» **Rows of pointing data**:
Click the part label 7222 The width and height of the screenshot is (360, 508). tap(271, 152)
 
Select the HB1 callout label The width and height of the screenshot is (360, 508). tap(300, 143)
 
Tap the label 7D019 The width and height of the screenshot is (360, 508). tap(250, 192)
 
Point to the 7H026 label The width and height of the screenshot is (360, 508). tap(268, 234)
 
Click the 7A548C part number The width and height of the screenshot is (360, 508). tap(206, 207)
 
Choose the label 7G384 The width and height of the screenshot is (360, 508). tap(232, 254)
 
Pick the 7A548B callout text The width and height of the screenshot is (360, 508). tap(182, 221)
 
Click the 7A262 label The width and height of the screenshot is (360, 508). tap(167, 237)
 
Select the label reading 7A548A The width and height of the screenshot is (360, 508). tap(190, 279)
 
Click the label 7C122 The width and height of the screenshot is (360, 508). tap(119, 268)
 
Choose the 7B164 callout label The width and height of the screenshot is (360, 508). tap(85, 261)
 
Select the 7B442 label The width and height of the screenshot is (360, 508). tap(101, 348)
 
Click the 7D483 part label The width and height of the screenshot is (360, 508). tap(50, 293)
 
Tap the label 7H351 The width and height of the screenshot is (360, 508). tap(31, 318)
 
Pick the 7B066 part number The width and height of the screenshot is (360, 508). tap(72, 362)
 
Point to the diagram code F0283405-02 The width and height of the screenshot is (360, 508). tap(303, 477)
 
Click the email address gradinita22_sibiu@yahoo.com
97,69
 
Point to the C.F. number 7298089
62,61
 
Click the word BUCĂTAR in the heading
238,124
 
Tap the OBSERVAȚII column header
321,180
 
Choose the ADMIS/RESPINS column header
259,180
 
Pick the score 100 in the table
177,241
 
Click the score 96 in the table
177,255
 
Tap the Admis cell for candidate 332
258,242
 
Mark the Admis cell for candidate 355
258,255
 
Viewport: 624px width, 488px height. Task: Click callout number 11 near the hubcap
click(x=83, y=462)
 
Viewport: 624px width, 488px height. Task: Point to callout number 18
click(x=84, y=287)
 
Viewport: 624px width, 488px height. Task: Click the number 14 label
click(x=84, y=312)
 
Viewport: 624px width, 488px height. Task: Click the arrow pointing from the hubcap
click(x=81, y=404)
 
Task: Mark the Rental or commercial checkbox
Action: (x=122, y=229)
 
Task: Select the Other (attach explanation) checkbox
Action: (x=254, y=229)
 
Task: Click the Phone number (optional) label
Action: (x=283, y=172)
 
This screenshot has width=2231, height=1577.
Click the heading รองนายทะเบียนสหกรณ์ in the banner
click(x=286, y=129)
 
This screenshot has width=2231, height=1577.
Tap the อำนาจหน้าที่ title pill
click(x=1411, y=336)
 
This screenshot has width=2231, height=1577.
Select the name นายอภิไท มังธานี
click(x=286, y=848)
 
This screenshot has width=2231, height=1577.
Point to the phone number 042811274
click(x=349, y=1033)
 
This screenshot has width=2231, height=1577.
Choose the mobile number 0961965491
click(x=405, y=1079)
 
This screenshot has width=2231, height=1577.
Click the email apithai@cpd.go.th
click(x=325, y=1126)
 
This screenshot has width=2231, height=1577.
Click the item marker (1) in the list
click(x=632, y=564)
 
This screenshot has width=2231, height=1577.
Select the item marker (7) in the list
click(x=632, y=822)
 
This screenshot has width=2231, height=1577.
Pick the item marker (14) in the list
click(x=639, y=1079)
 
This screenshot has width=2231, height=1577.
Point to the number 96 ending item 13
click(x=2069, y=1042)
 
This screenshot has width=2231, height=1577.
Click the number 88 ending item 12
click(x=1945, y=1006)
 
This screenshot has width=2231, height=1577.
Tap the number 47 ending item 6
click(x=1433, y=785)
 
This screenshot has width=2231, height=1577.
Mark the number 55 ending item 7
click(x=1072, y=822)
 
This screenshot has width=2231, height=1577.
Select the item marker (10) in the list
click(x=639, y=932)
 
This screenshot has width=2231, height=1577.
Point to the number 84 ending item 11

» **WORK INSTRUCTIONS**: Format these lines as a JSON list of strings, one string per line, skipping blank lines.

» **RESPONSE TO THIS TASK**:
[
  "Click the part label 7222 The width and height of the screenshot is (360, 508). tap(271, 152)",
  "Select the HB1 callout label The width and height of the screenshot is (360, 508). tap(300, 143)",
  "Tap the label 7D019 The width and height of the screenshot is (360, 508). tap(250, 192)",
  "Point to the 7H026 label The width and height of the screenshot is (360, 508). tap(268, 234)",
  "Click the 7A548C part number The width and height of the screenshot is (360, 508). tap(206, 207)",
  "Choose the label 7G384 The width and height of the screenshot is (360, 508). tap(232, 254)",
  "Pick the 7A548B callout text The width and height of the screenshot is (360, 508). tap(182, 221)",
  "Click the 7A262 label The width and height of the screenshot is (360, 508). tap(167, 237)",
  "Select the label reading 7A548A The width and height of the screenshot is (360, 508). tap(190, 279)",
  "Click the label 7C122 The width and height of the screenshot is (360, 508). tap(119, 268)",
  "Choose the 7B164 callout label The width and height of the screenshot is (360, 508). tap(85, 261)",
  "Select the 7B442 label The width and height of the screenshot is (360, 508). tap(101, 348)",
  "Click the 7D483 part label The width and height of the screenshot is (360, 508). tap(50, 293)",
  "Tap the label 7H351 The width and height of the screenshot is (360, 508). tap(31, 318)",
  "Pick the 7B066 part number The width and height of the screenshot is (360, 508). tap(72, 362)",
  "Point to the diagram code F0283405-02 The width and height of the screenshot is (360, 508). tap(303, 477)",
  "Click the email address gradinita22_sibiu@yahoo.com",
  "97,69",
  "Point to the C.F. number 7298089",
  "62,61",
  "Click the word BUCĂTAR in the heading",
  "238,124",
  "Tap the OBSERVAȚII column header",
  "321,180",
  "Choose the ADMIS/RESPINS column header",
  "259,180",
  "Pick the score 100 in the table",
  "177,241",
  "Click the score 96 in the table",
  "177,255",
  "Tap the Admis cell for candidate 332",
  "258,242",
  "Mark the Admis cell for candidate 355",
  "258,255",
  "Viewport: 624px width, 488px height. Task: Click callout number 11 near the hubcap",
  "click(x=83, y=462)",
  "Viewport: 624px width, 488px height. Task: Point to callout number 18",
  "click(x=84, y=287)",
  "Viewport: 624px width, 488px height. Task: Click the number 14 label",
  "click(x=84, y=312)",
  "Viewport: 624px width, 488px height. Task: Click the arrow pointing from the hubcap",
  "click(x=81, y=404)",
  "Task: Mark the Rental or commercial checkbox",
  "Action: (x=122, y=229)",
  "Task: Select the Other (attach explanation) checkbox",
  "Action: (x=254, y=229)",
  "Task: Click the Phone number (optional) label",
  "Action: (x=283, y=172)",
  "This screenshot has width=2231, height=1577.",
  "Click the heading รองนายทะเบียนสหกรณ์ in the banner",
  "click(x=286, y=129)",
  "This screenshot has width=2231, height=1577.",
  "Tap the อำนาจหน้าที่ title pill",
  "click(x=1411, y=336)",
  "This screenshot has width=2231, height=1577.",
  "Select the name นายอภิไท มังธานี",
  "click(x=286, y=848)",
  "This screenshot has width=2231, height=1577.",
  "Point to the phone number 042811274",
  "click(x=349, y=1033)",
  "This screenshot has width=2231, height=1577.",
  "Choose the mobile number 0961965491",
  "click(x=405, y=1079)",
  "This screenshot has width=2231, height=1577.",
  "Click the email apithai@cpd.go.th",
  "click(x=325, y=1126)",
  "This screenshot has width=2231, height=1577.",
  "Click the item marker (1) in the list",
  "click(x=632, y=564)",
  "This screenshot has width=2231, height=1577.",
  "Select the item marker (7) in the list",
  "click(x=632, y=822)",
  "This screenshot has width=2231, height=1577.",
  "Pick the item marker (14) in the list",
  "click(x=639, y=1079)",
  "This screenshot has width=2231, height=1577.",
  "Point to the number 96 ending item 13",
  "click(x=2069, y=1042)",
  "This screenshot has width=2231, height=1577.",
  "Click the number 88 ending item 12",
  "click(x=1945, y=1006)",
  "This screenshot has width=2231, height=1577.",
  "Tap the number 47 ending item 6",
  "click(x=1433, y=785)",
  "This screenshot has width=2231, height=1577.",
  "Mark the number 55 ending item 7",
  "click(x=1072, y=822)",
  "This screenshot has width=2231, height=1577.",
  "Select the item marker (10) in the list",
  "click(x=639, y=932)",
  "This screenshot has width=2231, height=1577.",
  "Point to the number 84 ending item 11"
]